Franco Colapinto habló entre lágrimas con los medios de comunicación sobre su extraño error en el primer Lesmo, que le privó de la oportunidad de estar junto a Gasly, aunque probablemente tampoco habría podido terminar más arriba de la octava posición en lugar de la novena.
En cualquier caso, Alpine saldrá muy reforzada anímicamente de este fin de semana mientras intenta recuperar el control de la lucha por la quinta posición ante los progresos de Racing Bulls.

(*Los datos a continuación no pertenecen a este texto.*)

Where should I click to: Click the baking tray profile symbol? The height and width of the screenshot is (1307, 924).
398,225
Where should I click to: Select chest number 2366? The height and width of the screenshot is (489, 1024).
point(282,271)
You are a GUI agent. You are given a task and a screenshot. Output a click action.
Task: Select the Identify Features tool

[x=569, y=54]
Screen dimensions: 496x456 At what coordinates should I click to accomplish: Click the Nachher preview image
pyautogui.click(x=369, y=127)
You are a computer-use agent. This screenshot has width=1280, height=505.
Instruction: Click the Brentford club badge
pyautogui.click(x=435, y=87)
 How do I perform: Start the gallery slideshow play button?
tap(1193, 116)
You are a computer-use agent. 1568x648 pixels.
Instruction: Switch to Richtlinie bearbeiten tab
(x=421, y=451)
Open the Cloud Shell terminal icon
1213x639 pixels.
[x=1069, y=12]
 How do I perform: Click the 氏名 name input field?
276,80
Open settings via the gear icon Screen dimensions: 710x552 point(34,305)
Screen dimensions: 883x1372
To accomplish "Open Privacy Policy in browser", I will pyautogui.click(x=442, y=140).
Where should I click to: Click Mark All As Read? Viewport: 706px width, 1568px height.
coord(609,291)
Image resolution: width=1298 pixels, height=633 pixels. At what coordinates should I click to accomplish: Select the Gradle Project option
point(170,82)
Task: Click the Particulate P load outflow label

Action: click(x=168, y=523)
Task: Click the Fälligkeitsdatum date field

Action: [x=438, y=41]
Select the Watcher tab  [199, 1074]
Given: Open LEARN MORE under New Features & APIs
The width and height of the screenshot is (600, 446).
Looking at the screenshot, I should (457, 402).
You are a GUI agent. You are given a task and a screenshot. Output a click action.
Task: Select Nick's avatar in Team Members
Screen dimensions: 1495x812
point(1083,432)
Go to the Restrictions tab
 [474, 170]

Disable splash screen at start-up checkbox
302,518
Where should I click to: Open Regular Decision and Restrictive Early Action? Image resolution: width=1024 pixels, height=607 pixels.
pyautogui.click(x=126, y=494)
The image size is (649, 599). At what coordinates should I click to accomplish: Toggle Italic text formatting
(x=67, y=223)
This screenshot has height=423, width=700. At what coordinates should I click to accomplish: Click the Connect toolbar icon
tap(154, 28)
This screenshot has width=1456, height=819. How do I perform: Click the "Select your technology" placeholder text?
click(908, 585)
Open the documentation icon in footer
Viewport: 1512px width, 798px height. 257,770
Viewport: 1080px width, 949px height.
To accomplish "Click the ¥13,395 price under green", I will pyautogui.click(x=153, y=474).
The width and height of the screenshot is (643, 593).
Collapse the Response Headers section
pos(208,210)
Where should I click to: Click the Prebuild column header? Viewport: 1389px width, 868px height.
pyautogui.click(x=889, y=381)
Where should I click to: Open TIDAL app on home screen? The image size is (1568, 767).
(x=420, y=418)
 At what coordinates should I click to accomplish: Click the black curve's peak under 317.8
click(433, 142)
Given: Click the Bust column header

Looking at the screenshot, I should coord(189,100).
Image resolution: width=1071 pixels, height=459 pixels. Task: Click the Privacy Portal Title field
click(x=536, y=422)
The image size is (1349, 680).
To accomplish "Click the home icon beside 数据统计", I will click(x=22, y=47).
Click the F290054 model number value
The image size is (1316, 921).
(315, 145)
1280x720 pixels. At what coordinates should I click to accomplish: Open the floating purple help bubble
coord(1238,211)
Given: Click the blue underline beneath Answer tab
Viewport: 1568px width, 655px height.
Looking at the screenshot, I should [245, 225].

Lance Stroll, Aston Martin Racing
Photo by: Andy Hone/ LAT Images via Getty Images
Aston Martin puede haber mejorado significativamente su coche en Hungría, pero las evoluciones introducidas por Honda durante la temporada han sido, como mucho, moderadas, y eso dejó al equipo completamente expuesto en Monza, hasta el punto de volver a caer por detrás de Cadillac.
Ni Fernando Alonso ni Lance Stroll consiguieron llegar a meta: el español abandonó por “posibles daños en el coche”, mientras que el canadiense sufrió un problema hidráulico.
Para el equipo de Silverstone, 2027 no puede llegar lo bastante pronto.